C’en est trope

Des pieds de la tête

Témoignages.re / 22 août 2013


La construction aventureuse que suppose la pratique de la lecture se réalise par superpositions . En l’occurrence, il s’agit de poser une lecture sur d’autres lectures, une voix sur d’autres voix, à travers la nôtre pour s’interposer — de sorte à ce que se réalise une construction plus ou moins en équilibre. Ainsi au cours de la lecture de Cette misère des souliers de Herbert George Wells s’est mis à retentir en moi un petit air familier :

« Savez-vous planter les clous

À la mode, à la mode,

Savez-vous planter les clous

À la mode de chez nous ?

On les plante avec le pied,

À la mode, à la mode,

On les plante avec le pied,

À la mode de chez nous… »

Les souliers vivent comme les savons : toujours en diminuant. À travers eux, perce la misère humaine. Le monde, s’il n’était pas dirigé par l’incurie, verrait à ses pieds. À l’époque victorienne, du faste et de l’apparat de la gentry, Tories et Whigs se sont plus à regarder les sommets.

Certes H.G. Wells n’avait pas beaucoup de mérite : son père était boutiquier en faillite, et lui, enfant, passait son temps à observer par la lucarne en sous-sol le va-et-vient des souliers et le piétinement continuel des clients rébarbatifs : ballet de bottines, souliers, chaussures, galoches. « Ce n’est que plus tard, et à force d’attention, que j’ai ajouté des têtes, des corps et des jambes à ces attributs », avoue-t-il.

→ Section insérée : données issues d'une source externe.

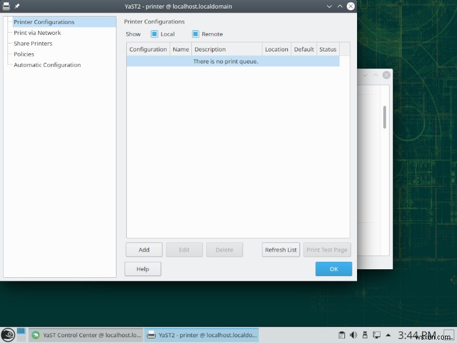This screenshot has height=343, width=457.
Task: Open the Policies section
Action: point(23,54)
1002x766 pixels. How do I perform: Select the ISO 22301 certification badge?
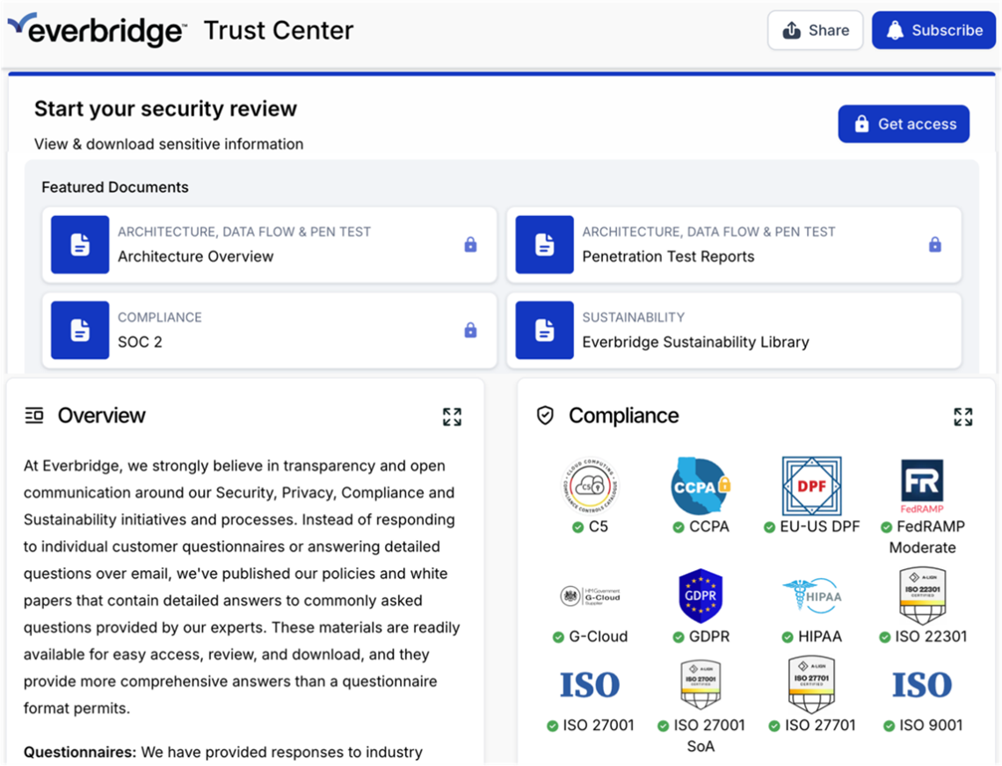point(922,596)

S’ensuit un inventaire des maux que procurent les mauvaises chaussures, talons écorchés, frottements, cors. Les gens étaient mal chaussés à l’époque. L’auteur imagine le parcours du combattant d’un philanthrope désireux de se consacrer à chausser décemment ses contemporains : « Imaginez que vous essayiez de vous-même d’organiser quelque chose comme une Expédition pour des souliers gratuits » . Et les barrières de se dresser : l’accaparement des terres, les compagnies maritimes et ferroviaires désireuse d’empocher au passage un maximum de profit. Il s’élève contre ceux qui prennent beaucoup et ne donnent jamais. D’où la nécessité de faire front devant une société où règne l’accaparement. Aussi part-il des souliers pour arriver à la révolution en marche. Une même dialectique du haut et du bas joue dans La Machine à remonter le Temps : celle qui dit délivrez le bas, et vous délivrerez le haut, mais pour délivrer le bas, autant faut-il que le haut s’y résigne. Les seuls obstacles que rencontrerait le soulèvement de la misère, souligne l’auteur avec raison, seraient de l’ordre du défaut d’imagination et de la timidité.

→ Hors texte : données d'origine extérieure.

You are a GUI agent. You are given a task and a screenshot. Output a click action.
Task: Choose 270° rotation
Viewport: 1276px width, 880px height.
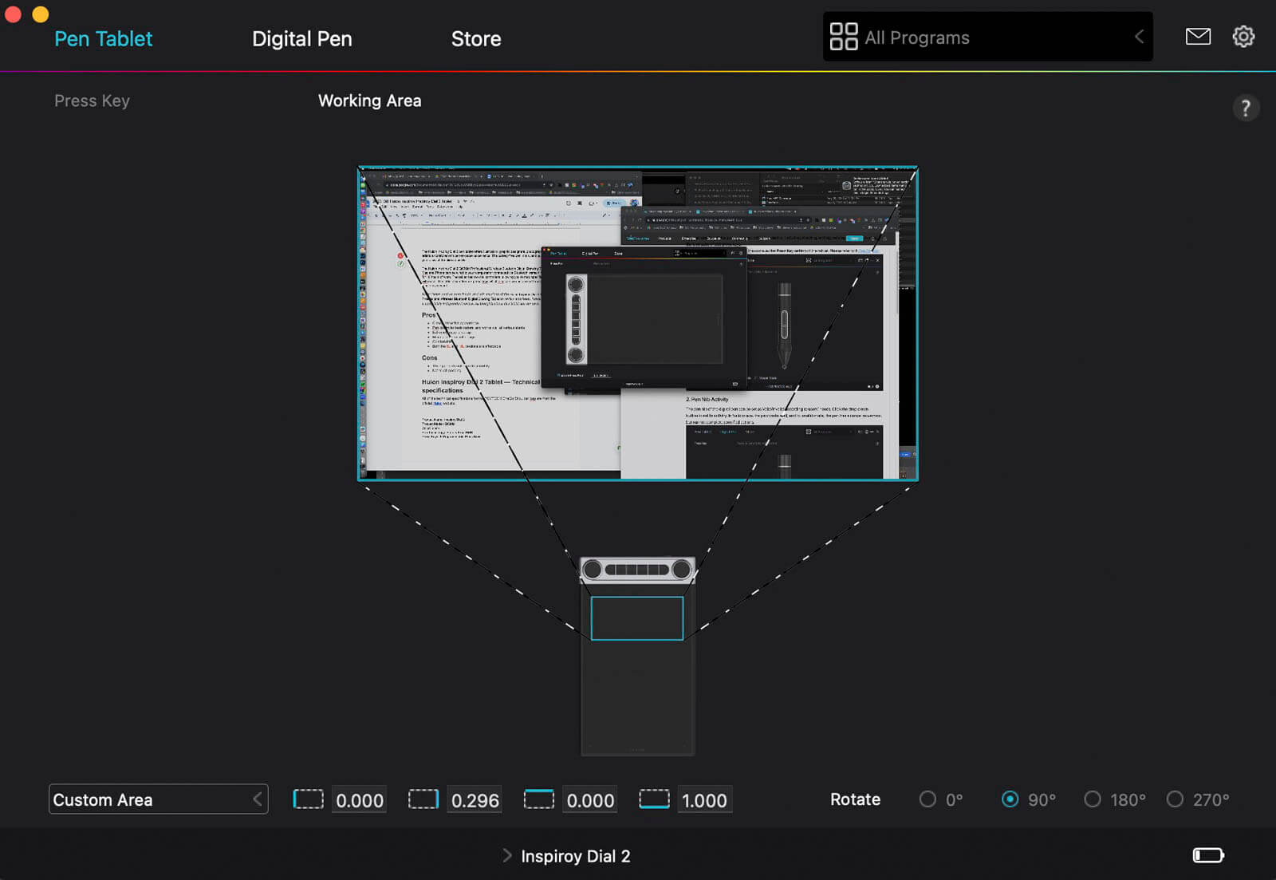click(1175, 799)
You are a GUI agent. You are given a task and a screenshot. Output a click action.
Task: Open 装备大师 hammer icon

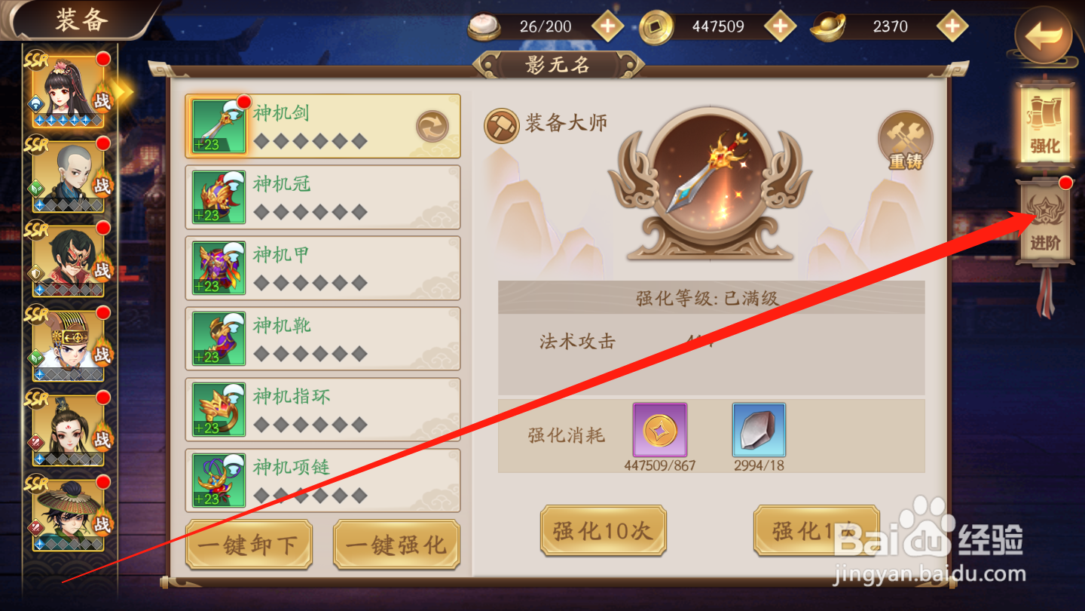click(x=501, y=125)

Des chaussures, le penseur glisse au vêtement, des vêtements à l’habitat, de l’habitat à l’éducation, etc., une pente qui pourrait mener à la littérature. À considérer que l’on veuille bien d’une littérature populaire de qualité, il serait nécessaire qu’elle contourne les marchands de papier et les marchands d’auteurs. Aujourd’hui internet fait figure de vecteur privilégier. Il faudrait sur ce point inciter les auteurs à offrir au public le meilleur, sans passer par les intermédiaires coûteux. Il devient urgent de faire des dépenses d’altruisme dans ce domaine-là, si on ne veut pas d’un Golem pour voisin.

Il n’est pas anodin que ce soit le mouvement Lutte Ouvrière qui ait publié ce récit : Lutte Ouvrière, qui milite pour que la classe ouvrière prenne en main les rênes du devenir social. Le mouvement, nous rapporte un de ses adhérents, a commencé à se constituer à La Réunion depuis le début des années 90 ; il constitue sans nul doute par ses publications une mine dans laquelle on peut puiser.